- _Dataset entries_

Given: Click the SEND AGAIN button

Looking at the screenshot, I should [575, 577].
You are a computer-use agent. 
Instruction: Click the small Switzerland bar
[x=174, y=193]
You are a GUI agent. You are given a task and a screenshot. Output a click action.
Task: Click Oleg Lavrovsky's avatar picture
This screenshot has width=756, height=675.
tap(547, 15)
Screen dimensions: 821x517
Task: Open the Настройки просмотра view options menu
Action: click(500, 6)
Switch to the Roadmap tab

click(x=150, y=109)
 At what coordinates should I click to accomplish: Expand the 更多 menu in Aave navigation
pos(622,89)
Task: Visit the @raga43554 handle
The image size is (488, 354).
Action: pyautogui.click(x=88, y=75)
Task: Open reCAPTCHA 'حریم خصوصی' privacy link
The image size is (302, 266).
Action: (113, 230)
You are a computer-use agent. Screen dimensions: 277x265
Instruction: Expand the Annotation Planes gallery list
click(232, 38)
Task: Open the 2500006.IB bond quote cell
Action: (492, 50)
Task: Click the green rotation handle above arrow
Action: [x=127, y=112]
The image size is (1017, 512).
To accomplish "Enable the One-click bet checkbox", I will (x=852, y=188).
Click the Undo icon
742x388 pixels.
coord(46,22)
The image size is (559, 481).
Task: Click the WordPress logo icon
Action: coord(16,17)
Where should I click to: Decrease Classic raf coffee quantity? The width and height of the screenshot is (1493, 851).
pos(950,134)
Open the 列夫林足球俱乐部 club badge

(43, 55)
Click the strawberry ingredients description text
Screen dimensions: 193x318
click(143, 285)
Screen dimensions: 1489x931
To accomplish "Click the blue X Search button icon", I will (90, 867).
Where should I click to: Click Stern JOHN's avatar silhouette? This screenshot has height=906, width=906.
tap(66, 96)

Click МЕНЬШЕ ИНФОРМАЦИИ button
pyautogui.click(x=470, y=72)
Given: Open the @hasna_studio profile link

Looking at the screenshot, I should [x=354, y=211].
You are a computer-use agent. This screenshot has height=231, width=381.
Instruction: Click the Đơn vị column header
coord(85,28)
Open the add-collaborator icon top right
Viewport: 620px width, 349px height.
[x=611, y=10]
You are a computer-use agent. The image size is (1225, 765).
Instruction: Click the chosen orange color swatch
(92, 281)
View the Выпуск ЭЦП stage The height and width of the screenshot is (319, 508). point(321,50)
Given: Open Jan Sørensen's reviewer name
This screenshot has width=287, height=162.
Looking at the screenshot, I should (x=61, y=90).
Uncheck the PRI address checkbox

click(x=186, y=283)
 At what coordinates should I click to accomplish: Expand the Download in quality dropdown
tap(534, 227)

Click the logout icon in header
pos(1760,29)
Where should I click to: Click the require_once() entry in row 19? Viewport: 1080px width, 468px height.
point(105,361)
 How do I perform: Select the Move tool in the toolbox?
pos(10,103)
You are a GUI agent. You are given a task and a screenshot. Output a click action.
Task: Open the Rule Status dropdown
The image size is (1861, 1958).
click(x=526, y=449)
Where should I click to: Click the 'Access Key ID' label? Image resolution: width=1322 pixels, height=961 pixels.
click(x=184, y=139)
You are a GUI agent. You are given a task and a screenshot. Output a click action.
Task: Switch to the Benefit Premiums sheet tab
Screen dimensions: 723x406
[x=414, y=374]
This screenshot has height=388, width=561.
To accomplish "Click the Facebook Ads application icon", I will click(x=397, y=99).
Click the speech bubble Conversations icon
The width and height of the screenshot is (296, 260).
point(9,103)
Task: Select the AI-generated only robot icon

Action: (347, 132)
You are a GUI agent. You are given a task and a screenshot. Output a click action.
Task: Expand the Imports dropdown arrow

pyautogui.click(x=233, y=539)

- _Task details_
Reproduce every line of the listing above without changing anything.

- _The reply_
Given: Click the SEND AGAIN button

Looking at the screenshot, I should [575, 577].
You are a computer-use agent. 
Instruction: Click the small Switzerland bar
[x=174, y=193]
You are a GUI agent. You are given a task and a screenshot. Output a click action.
Task: Click Oleg Lavrovsky's avatar picture
This screenshot has width=756, height=675.
tap(547, 15)
Screen dimensions: 821x517
Task: Open the Настройки просмотра view options menu
Action: click(500, 6)
Switch to the Roadmap tab

click(x=150, y=109)
 At what coordinates should I click to accomplish: Expand the 更多 menu in Aave navigation
pos(622,89)
Task: Visit the @raga43554 handle
The image size is (488, 354).
Action: pyautogui.click(x=88, y=75)
Task: Open reCAPTCHA 'حریم خصوصی' privacy link
The image size is (302, 266).
Action: (113, 230)
You are a computer-use agent. Screen dimensions: 277x265
Instruction: Expand the Annotation Planes gallery list
click(232, 38)
Task: Open the 2500006.IB bond quote cell
Action: (492, 50)
Task: Click the green rotation handle above arrow
Action: [x=127, y=112]
The image size is (1017, 512).
To accomplish "Enable the One-click bet checkbox", I will (x=852, y=188).
Click the Undo icon
742x388 pixels.
coord(46,22)
The image size is (559, 481).
Task: Click the WordPress logo icon
Action: coord(16,17)
Where should I click to: Decrease Classic raf coffee quantity? The width and height of the screenshot is (1493, 851).
pos(950,134)
Open the 列夫林足球俱乐部 club badge

(43, 55)
Click the strawberry ingredients description text
Screen dimensions: 193x318
click(143, 285)
Screen dimensions: 1489x931
To accomplish "Click the blue X Search button icon", I will (90, 867).
Where should I click to: Click Stern JOHN's avatar silhouette? This screenshot has height=906, width=906.
tap(66, 96)

Click МЕНЬШЕ ИНФОРМАЦИИ button
pyautogui.click(x=470, y=72)
Given: Open the @hasna_studio profile link

Looking at the screenshot, I should [x=354, y=211].
You are a computer-use agent. This screenshot has height=231, width=381.
Instruction: Click the Đơn vị column header
coord(85,28)
Open the add-collaborator icon top right
Viewport: 620px width, 349px height.
[x=611, y=10]
You are a computer-use agent. The image size is (1225, 765).
Instruction: Click the chosen orange color swatch
(92, 281)
View the Выпуск ЭЦП stage The height and width of the screenshot is (319, 508). point(321,50)
Given: Open Jan Sørensen's reviewer name
This screenshot has width=287, height=162.
Looking at the screenshot, I should (x=61, y=90).
Uncheck the PRI address checkbox

click(x=186, y=283)
 At what coordinates should I click to accomplish: Expand the Download in quality dropdown
tap(534, 227)

Click the logout icon in header
pos(1760,29)
Where should I click to: Click the require_once() entry in row 19? Viewport: 1080px width, 468px height.
point(105,361)
 How do I perform: Select the Move tool in the toolbox?
pos(10,103)
You are a GUI agent. You are given a task and a screenshot. Output a click action.
Task: Open the Rule Status dropdown
The image size is (1861, 1958).
click(x=526, y=449)
Where should I click to: Click the 'Access Key ID' label? Image resolution: width=1322 pixels, height=961 pixels.
click(x=184, y=139)
You are a GUI agent. You are given a task and a screenshot. Output a click action.
Task: Switch to the Benefit Premiums sheet tab
Screen dimensions: 723x406
[x=414, y=374]
This screenshot has height=388, width=561.
To accomplish "Click the Facebook Ads application icon", I will click(x=397, y=99).
Click the speech bubble Conversations icon
The width and height of the screenshot is (296, 260).
point(9,103)
Task: Select the AI-generated only robot icon

Action: (347, 132)
You are a GUI agent. You are given a task and a screenshot. Output a click action.
Task: Expand the Imports dropdown arrow

pyautogui.click(x=233, y=539)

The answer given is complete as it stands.